Imagine our surprise when she closed up her bag of random objects that she was holding up for him to name 24 minutes into her first visit and said the evaluation was over and he would clearly qualify. Then she looked at him, pouted, and said in a baby voice, "He can barely make any sounds, huh?" with a pitying inflection.
I was SHOCKED and heartbroken (not that he qualified for services-- the kid is 2.5 and rapidly being surpassed by his chatty baby sister) and then angry. His poor feelings! He looked so crushed! He was talking so much!
Little Cooper was TRYING SO HARD. It is not his thing to talk to a stranger, and as I explained to you guys AND TO HER, he has never been a kid who parrots back anything. But there he was saying airplane! and horse! and whinnying like a horse unprompted! He didn't know what a yo yo was, but he tried to say it (she looked at us like we were idiots when I said hes never seen one before). She was also stunned that he could not name a wind-up miniature music box, which WTF? The kicker was when she held up a plastic spoon an fork and said "What are these? Which one will you say first?"
And Cooper replied clearly "First."
The she said in a high-pitched voice, "Okay, now say the other one," and then in a slightly lower pitch she asked me "Which one did he just say?"
"First," I told her flatly, "He said first."
She made a little huh sound as if she had no idea why he would respond so inappropriately, forgetting, I guess, that she had JUST SAID "say first."
Then she said the stuff about the eval being over and him not having any sounds.
I protested her quick decision and said he actually talks much more but he's just warming up, and she told me she has been around the block and knows when a kid is going to qualify. I just GAPED.
She said we could either have in-home services once a week starting when he turns 3, or he could come to a drop-off articulation class at a nearby school. Then she asked if he was potty-trained, and I said no. She made a really surprised and also pitying moue and said "Oh, how close is he?"
"We haven't started," I told her.
She clucked her tongue at me.
SHE CLUCKED HER MOTHER FUCKING TONGUE AT ME.

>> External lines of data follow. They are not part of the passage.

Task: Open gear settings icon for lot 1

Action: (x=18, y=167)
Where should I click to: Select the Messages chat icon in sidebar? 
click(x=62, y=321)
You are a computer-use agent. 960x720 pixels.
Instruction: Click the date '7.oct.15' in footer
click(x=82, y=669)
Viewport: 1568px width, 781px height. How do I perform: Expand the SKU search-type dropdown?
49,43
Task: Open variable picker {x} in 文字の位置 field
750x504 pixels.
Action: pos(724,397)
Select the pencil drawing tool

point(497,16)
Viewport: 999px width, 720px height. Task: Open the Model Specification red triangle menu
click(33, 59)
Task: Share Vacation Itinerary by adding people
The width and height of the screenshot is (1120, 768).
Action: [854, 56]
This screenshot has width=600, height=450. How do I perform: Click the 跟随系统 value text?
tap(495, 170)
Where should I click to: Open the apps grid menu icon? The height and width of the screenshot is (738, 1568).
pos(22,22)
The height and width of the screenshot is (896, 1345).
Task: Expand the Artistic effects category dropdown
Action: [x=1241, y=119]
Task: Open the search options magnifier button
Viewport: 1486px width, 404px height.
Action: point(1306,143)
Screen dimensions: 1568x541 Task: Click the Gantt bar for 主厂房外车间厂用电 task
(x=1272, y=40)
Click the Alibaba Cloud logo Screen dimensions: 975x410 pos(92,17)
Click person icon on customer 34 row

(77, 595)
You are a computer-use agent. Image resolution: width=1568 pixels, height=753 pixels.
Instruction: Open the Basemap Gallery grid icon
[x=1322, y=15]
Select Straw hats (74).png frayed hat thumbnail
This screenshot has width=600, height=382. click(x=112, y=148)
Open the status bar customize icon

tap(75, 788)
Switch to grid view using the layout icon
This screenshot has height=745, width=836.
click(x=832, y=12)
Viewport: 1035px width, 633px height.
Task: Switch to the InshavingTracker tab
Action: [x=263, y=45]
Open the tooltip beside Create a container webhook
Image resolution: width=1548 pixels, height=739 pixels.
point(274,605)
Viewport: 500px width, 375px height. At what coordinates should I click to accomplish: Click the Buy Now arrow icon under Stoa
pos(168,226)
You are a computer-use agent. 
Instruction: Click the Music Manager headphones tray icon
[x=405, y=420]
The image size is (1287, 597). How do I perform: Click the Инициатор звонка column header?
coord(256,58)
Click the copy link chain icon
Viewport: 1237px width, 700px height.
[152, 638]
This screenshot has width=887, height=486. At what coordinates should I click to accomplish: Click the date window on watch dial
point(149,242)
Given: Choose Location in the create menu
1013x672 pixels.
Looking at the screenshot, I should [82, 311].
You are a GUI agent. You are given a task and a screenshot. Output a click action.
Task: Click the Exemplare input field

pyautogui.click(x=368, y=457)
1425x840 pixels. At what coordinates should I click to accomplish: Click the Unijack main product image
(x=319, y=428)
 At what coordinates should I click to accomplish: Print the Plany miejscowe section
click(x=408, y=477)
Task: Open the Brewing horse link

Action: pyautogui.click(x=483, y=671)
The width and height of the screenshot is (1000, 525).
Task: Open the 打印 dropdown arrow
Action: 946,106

Potty training is not a developmental milestone-- it's a parenting philosophy. Me and Ben = lazy parents. We always potty train between 2.5 and 3. In fact, Cooper has been initiating successful trips to the potty lately, and we always ask him if he wants to sit on the potty, and we have SO MANY POTTY BOOKS. My point is, STOP JUDGING ME, LADY. His toilet habits are not only totally normal, they are also totally NONE OF YOUR FUCKING BUSINESS.
But I didn't say that. I just told her that I am concerned about his preschool transition because he is so shy and I thought in-home services would be best. But I didn't say this in front of Cooper because I am not an asshole who hurts babies' (I assume this is not the first evaluation she has handled with shocking rudeness) feelings.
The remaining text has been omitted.